Personal information
- Born: 10 December 1990 (age 35) Kohtla-Järve, Estonia

Chess career
- Country: Estonia
- Title: Grandmaster (2011)
- FIDE rating: 2485 (July 2026)
- Peak rating: 2523 (July 2011)

= Aleksandr Volodin (chess player) =

Estonian chess grandmaster (born 1990)

Aleksandr Volodin (born 10 December 1990) is an Estonian chess grandmaster (2011), and four-times Estonian Chess Championships winner (2019, 2021, 2022, 2024).

==Chess career==
From 2000 to 2010 Aleksandr Volodin repeatedly represented Estonia at the European Youth Chess Championship and World Youth Chess Championship in various age categories.
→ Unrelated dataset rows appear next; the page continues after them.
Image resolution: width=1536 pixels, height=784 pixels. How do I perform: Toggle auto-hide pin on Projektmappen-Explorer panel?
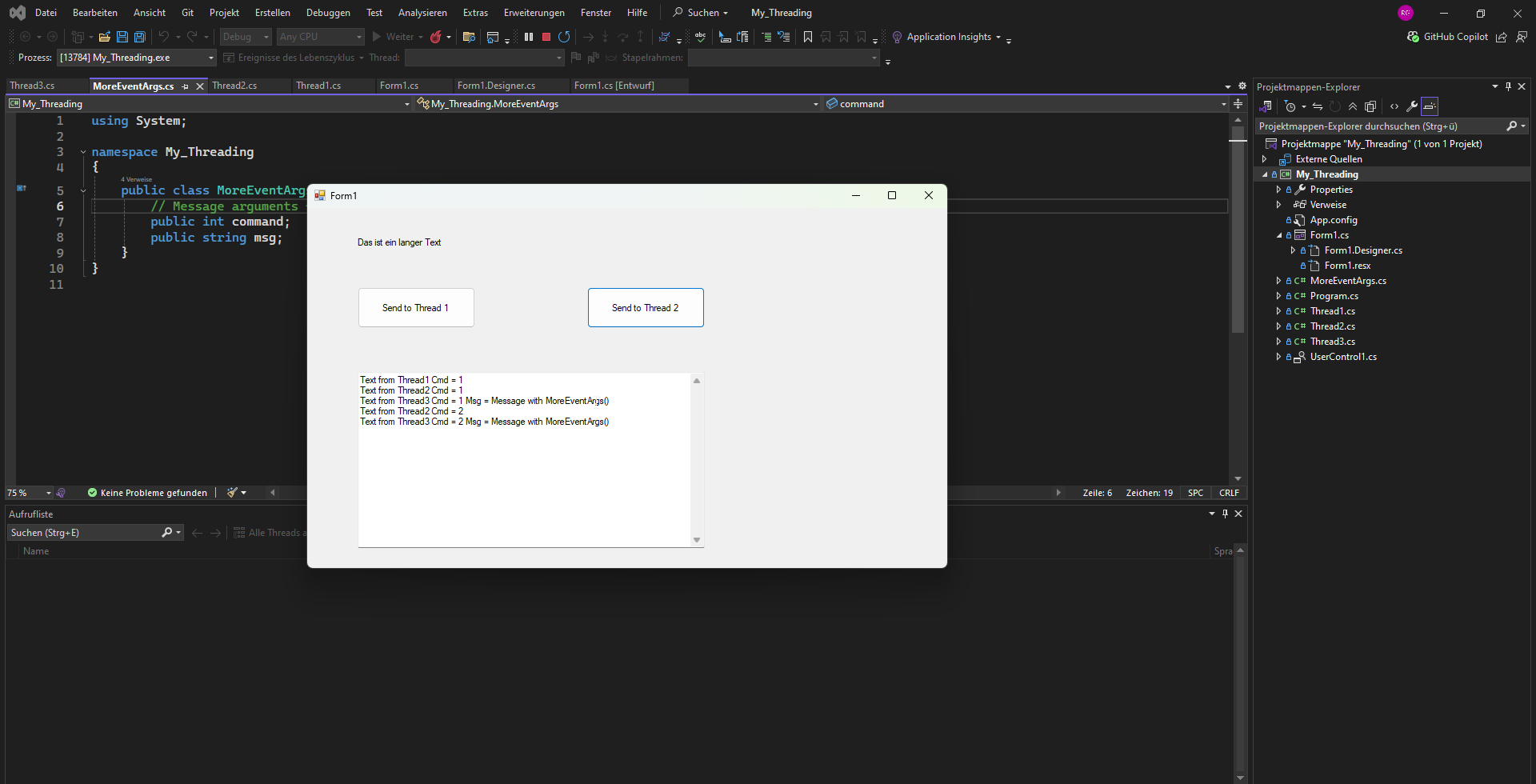point(1508,86)
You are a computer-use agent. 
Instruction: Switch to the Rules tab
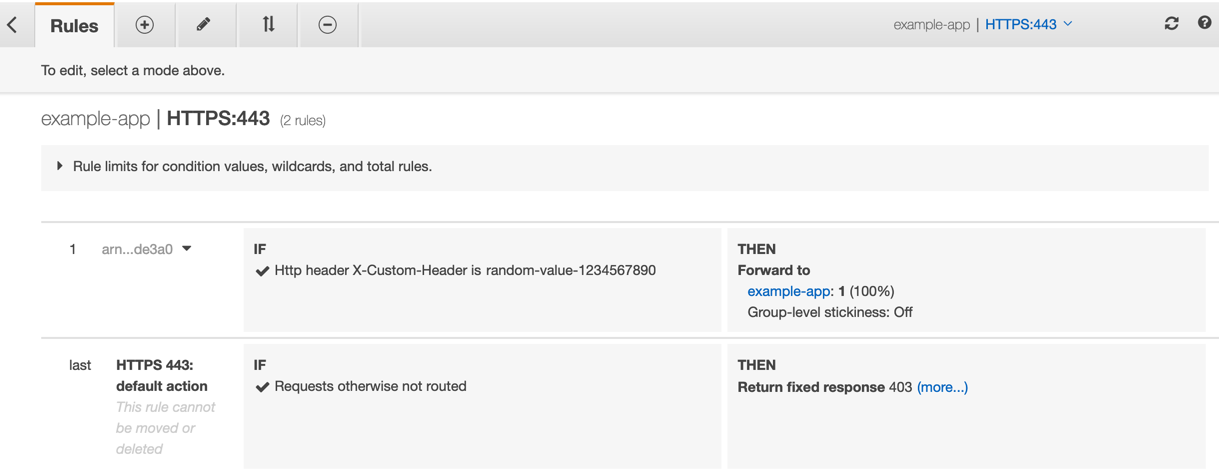(74, 26)
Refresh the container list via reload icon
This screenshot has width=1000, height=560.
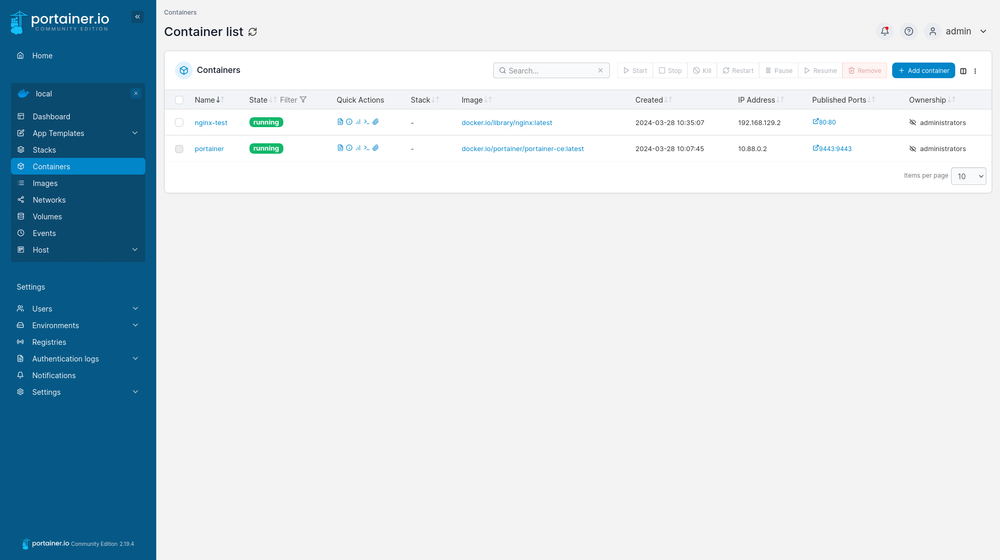click(x=253, y=32)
His best result - 7th place in European Junior Championships U16 in 2006. In 2008 and 2010 he won the Estonian Youth Chess Championship. Aleksandr Volodin has competed many times in the individual Estonian Chess Championship finals, winning 4 golds (2019, 2021, 2022, 2024), silver (2009) and bronze (2006) medals.

In 2006, Aleksandr Volodin shared 1st place in an International Chess Tournament in Saint Petersburg. In 2009 he finished 2nd in the Salongernas IM International Chess Tournament in Stockholm.

Aleksandr Volodin played for Estonia in Chess Olympiads:
- In 2006, at second reserve board in the 37th Chess Olympiad in Turin (+0, =1, -3),
- In 2008, at reserve board in the 38th Chess Olympiad in Dresden (+4, =1, -2),
- In 2010, at fourth board in the 39th Chess Olympiad in Khanty-Mansiysk (+6, =3, -1),
- In 2016, at first board in the 42nd Chess Olympiad in Baku (+0, =4, -5),
- In 2018, at third board in the 43rd Chess Olympiad in Batumi (+3, =5, -3).

Aleksandr Volodin played for Estonia in the European Team Chess Championship:
- In 2019, at second board in the 22nd European Team Chess Championship in Batumi (+3, =2, -3).

In 2008, he was awarded the FIDE International Master (IM) title and received the FIDE Grandmaster (GM) title three years later.